QUESTIONS TO ANSWER
a: In the trout swimming passage, what fraction of the trunk muscle mass in trout is red muscle?
b: Reproduce the stretch of the trout swimming passage from "The aim of the" through "on these parameters.".
c: Resume the trout swimming passage from the point where it stops.

PASSAGE FOR REVIEW
Start of Block

Continued swimming in fish relies almost exclusively on the red muscle, which in trout constitutes less than 5 % of the trunk muscle mass (Davie et al. 1986). Thus, a small fraction of the skeletal muscle mass is repeatedly exposed to propagating action potentials and a concomitant Na+ influx and K+ efflux. To sustain such muscle activity, the regulation of levels of these ions must suffice to maintain their electrochemical potentials. In mammals, the onset of exercise is always reported to be associated with increases in arterial and venous plasma K+ concentrations ([K+]a and [K+]v) and a negative arterio-venous difference in plasma K+ concentration ([K+]a–v) across the working muscle, implying a loss of K+ (e.g. Hallén, 1996; Lindinger, 1995; Sjøgaard et al. 1985; Vøllestad et al. 1994). These changes are quantitatively correlated to the intensity of the exercise (Hallén, 1996; Lindinger, 1995; Lindinger and Sjøgaard, 1991; Rolett et al. 1990; Sjøgaard et al. 1985; Sjøgaard, 1990; Vøllestad et al. 1994). Both an increase in [K+]a and a loss of K+ from the muscle lead to a decrease in the membrane potential of the muscle cell, and it is suggested that this may contribute to the development of muscle fatigue (Bangsbo et al. 1996; Sjøgaard et al. 1985; Sjøgaard, 1990, 1996). At a specific work intensity, the changes in both [K+]a and [K+]v are decreased following training, an.d both endurance and the maximal rate of oxygen uptake are improved in mammals (Green et al. 1993; Madsen et al. 1994; McKenna et al. 1993; McKenna, 1995; Tibes et al. 1976; Kjeldsen et al. 1990a). Studies on swimming trout reported increases in [K+]a at swimming velocities of 1–1.5 BL s−1 (Nielsen et al. 1994; Nielsen and Lykkeboe, 1992; Thomas et al. 1987), i.e. at swimming speeds that the fish is supposed to be capable of sustaining. However, these studies only dealt with a limited range of swimming velocities.
The aim of the present study was to examine [K+]a and [lactate]a during sustained swimming in untrained and trained trout. This was achieved at a range of speeds from a low level of exercise to fatiguing exercise. In addition, arterial blood oxygen tension , tetramer haemoglobin concentration ([Hb4]a), oxygen concentration , haematocrit and pH (pHa) and the plasma concentration of cortisol were measured to evaluate the effects of swimming speed on these parameters.
Materials and methods
Experimental animals
Rainbow trout [Oncorhynchus mykiss (Walbaum)] all from the same stock were obtained from a commercial farmer and acclimated to 15 °C and a 12 h:12 h light:dark photoperiod. The fish were randomly divided into two groups. One group served as controls and was maintained in aerated water, and the other group was placed in a training raceway (see Fig. 1 for a description). All fish were fed commercial trout pellets once daily. The fish in the training raceway were trained to swim for 23 h day−1 at 1.2–1.5 BL s−1, where BL is total body length, over a 10 day period with regular increments in daily swimming time from 4 h day−1 initially to 23 h day−1 finally, which was then maintained for a minimum of 2 months. Fish were acclimated to these conditions on two occasions: October 1995 (approx. 300 g fish) and April 1996 (approx. 200 g fish). These fish are referred to as W95 and S96 respectively.

End of Block

DATA EXTRACT
Start of Block

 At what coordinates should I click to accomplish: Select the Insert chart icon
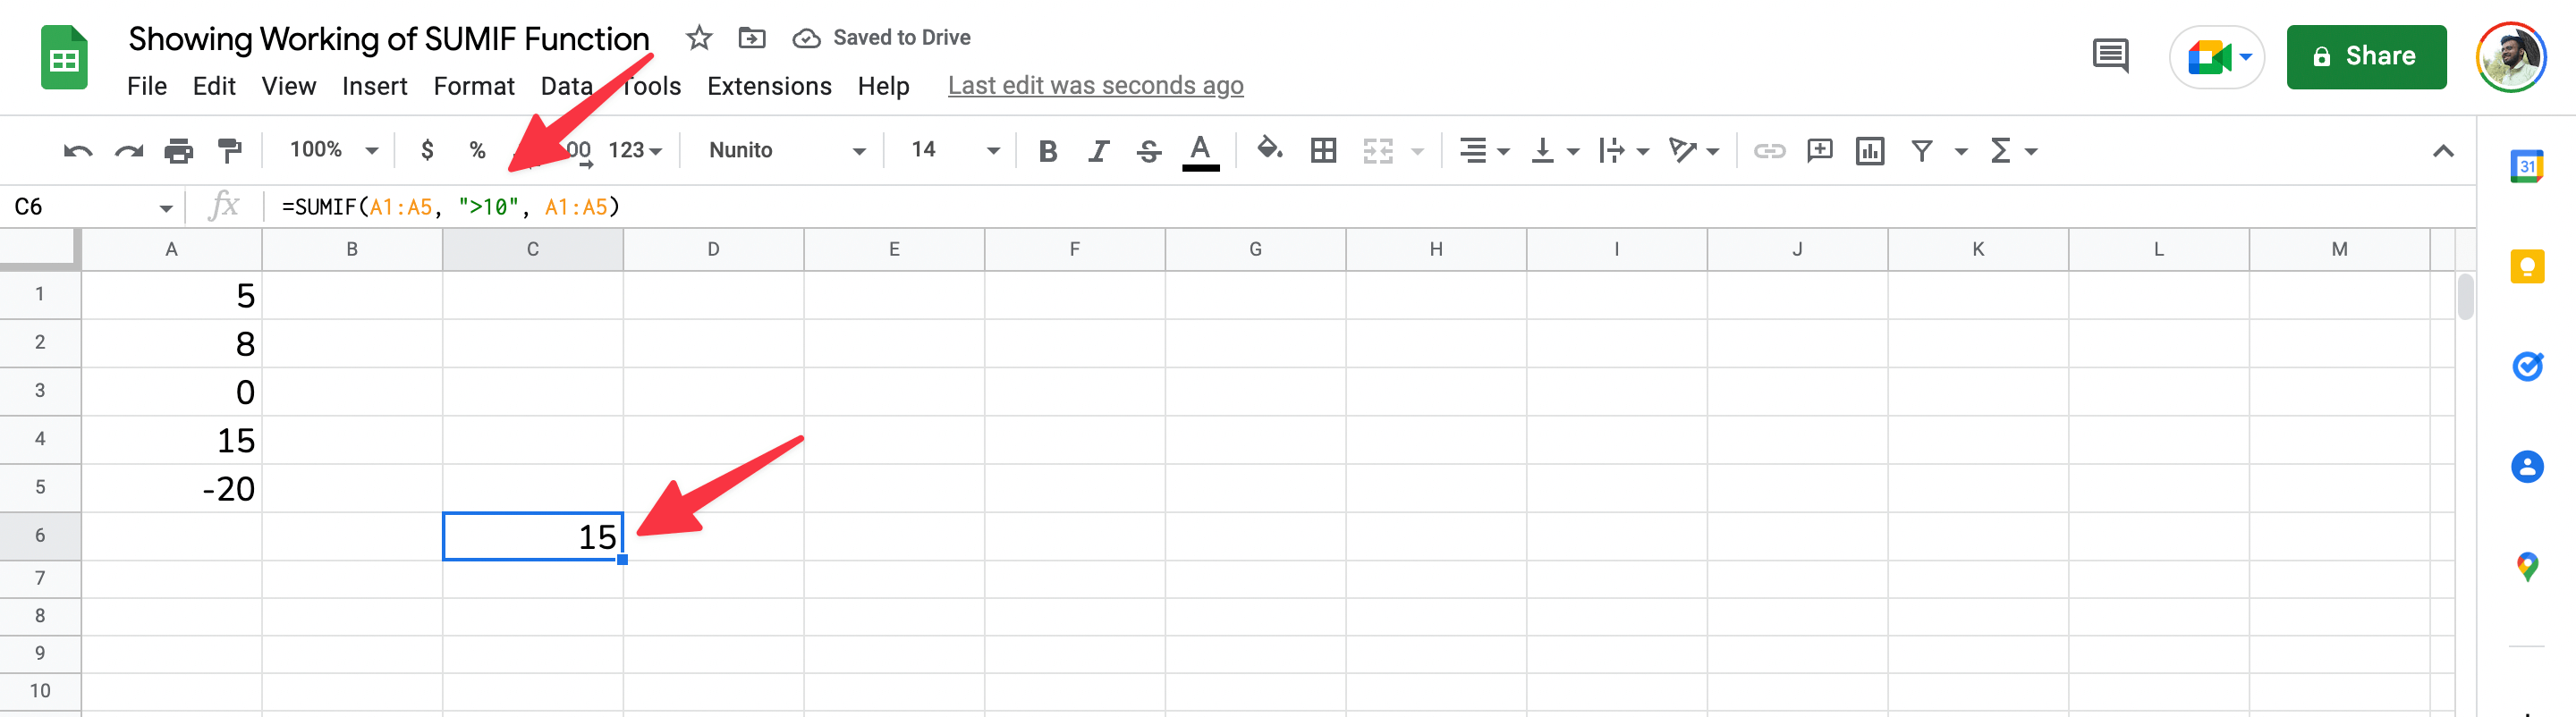[1870, 150]
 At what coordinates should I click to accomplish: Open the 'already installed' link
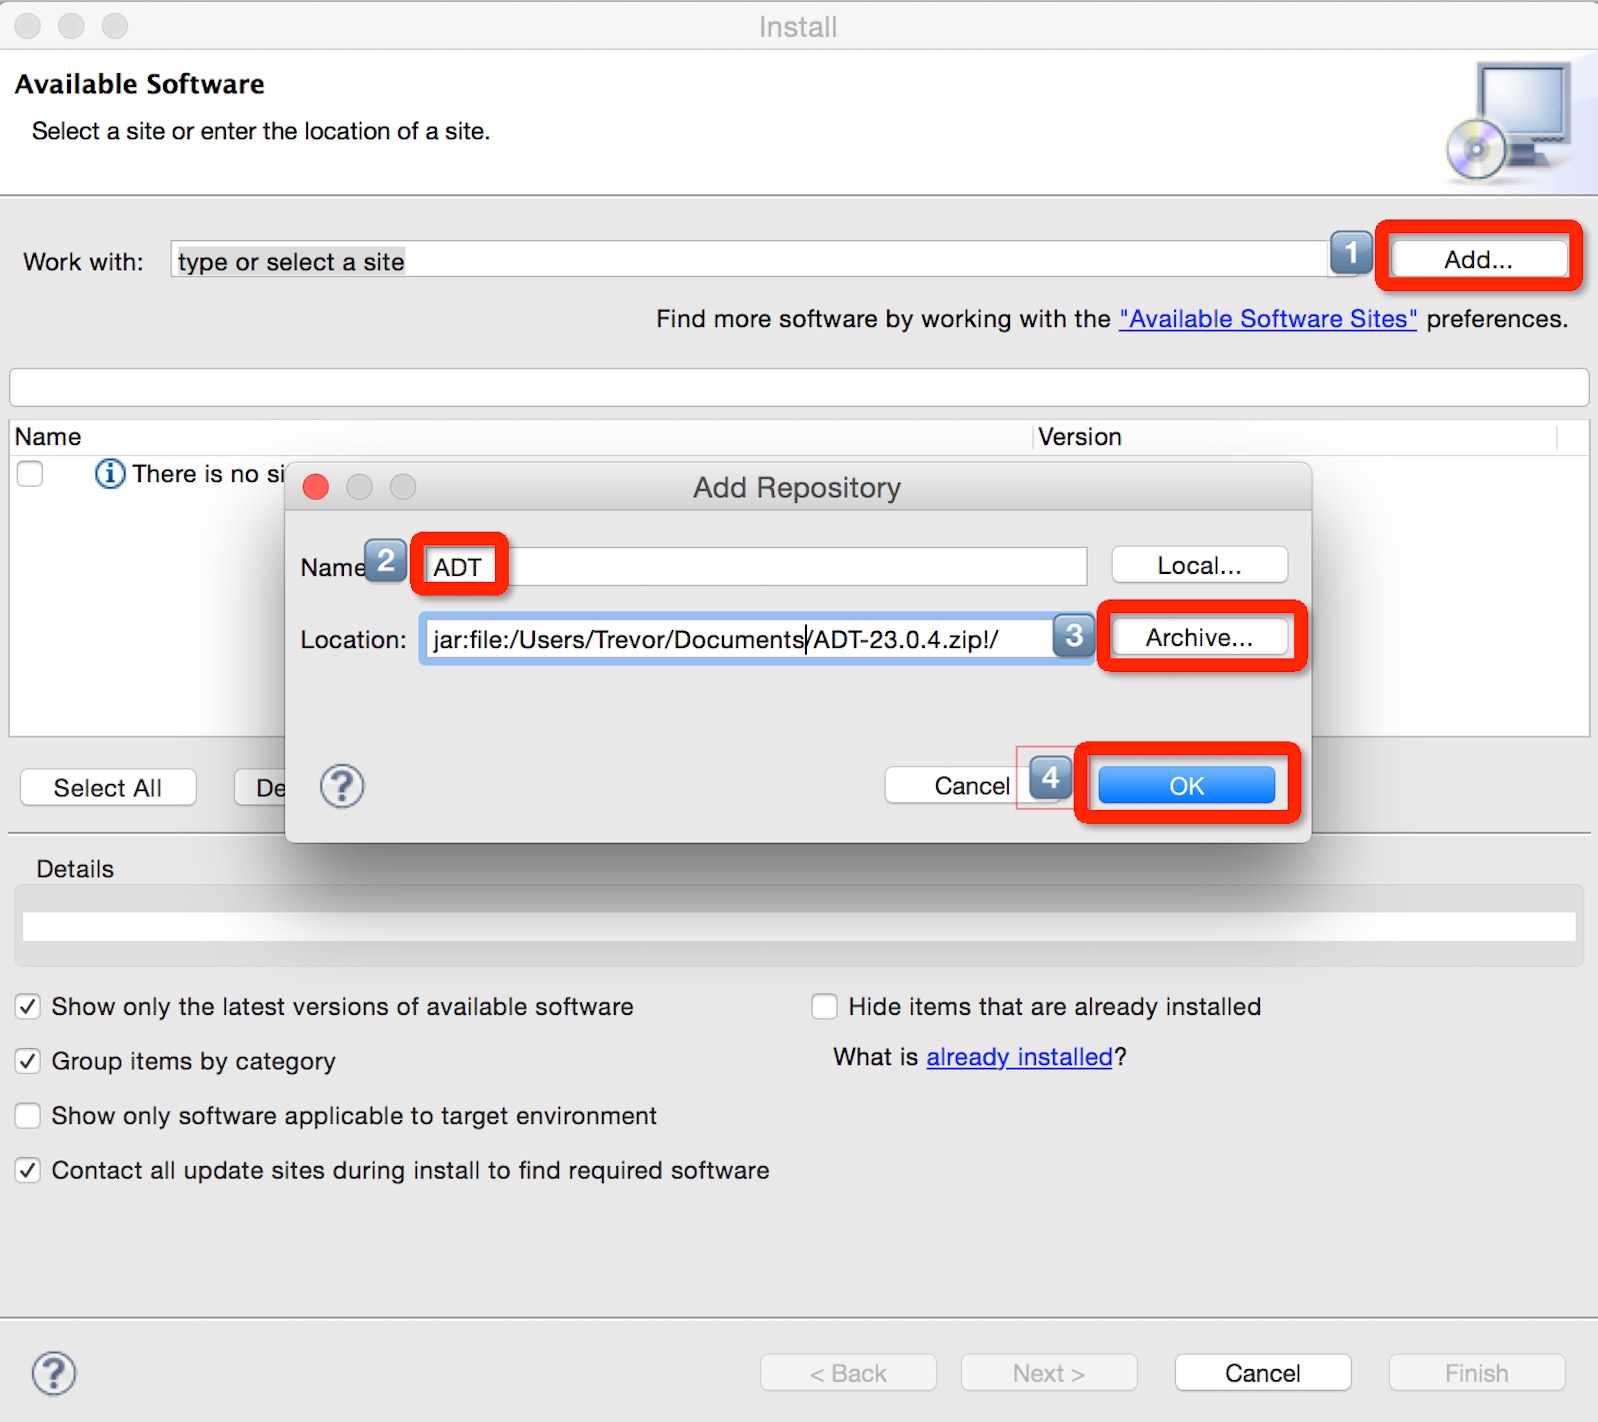click(1019, 1057)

End of Block

ANSWER SET
a: Less than 5 % of the trunk muscle mass.

b:
The aim of the present study was to examine [K+]a and [lactate]a during sustained swimming in untrained and trained trout. This was achieved at a range of speeds from a low level of exercise to fatiguing exercise. In addition, arterial blood oxygen tension , tetramer haemoglobin concentration ([Hb4]a), oxygen concentration , haematocrit and pH (pHa) and the plasma concentration of cortisol were measured to evaluate the effects of swimming speed on these parameters.

c:
Swim test
The swimming capacity of the fish was measured in the test raceway (see Fig. 1 for a description). In this raceway, the water velocity was adjustable from 0 to approximately 100 cm s−1. To allow sampling of arterial blood, the fish were anaesthetized (benzocaine, 0.1 g l−1) and fitted with a dorsal aortic cannula (Soivio et al. 1975). The fish were then placed in the swim chamber of the test raceway and allowed to recover until the next day, at a water velocity of 10 cm s−1 (routine swimming). The swim test per se consisted of hourly step increases in water speed corresponding to 0.5 BL s−1 until the fish fatigued (defined as the inability of the fish to stay free of the back grid of the swim chamber).
A blood sample was withdrawn into a syringe without anticoagulant and analysed for a number of parameters (see below) 45–50 min after each step increase in water speed or immediately when fatigue occurred. The blood volume was replaced with heparinized physiological saline (100 i.u. ml−1). Finally, the fish was killed by a sharp blow to the head, and the total length (cm) and mass (g) were measured.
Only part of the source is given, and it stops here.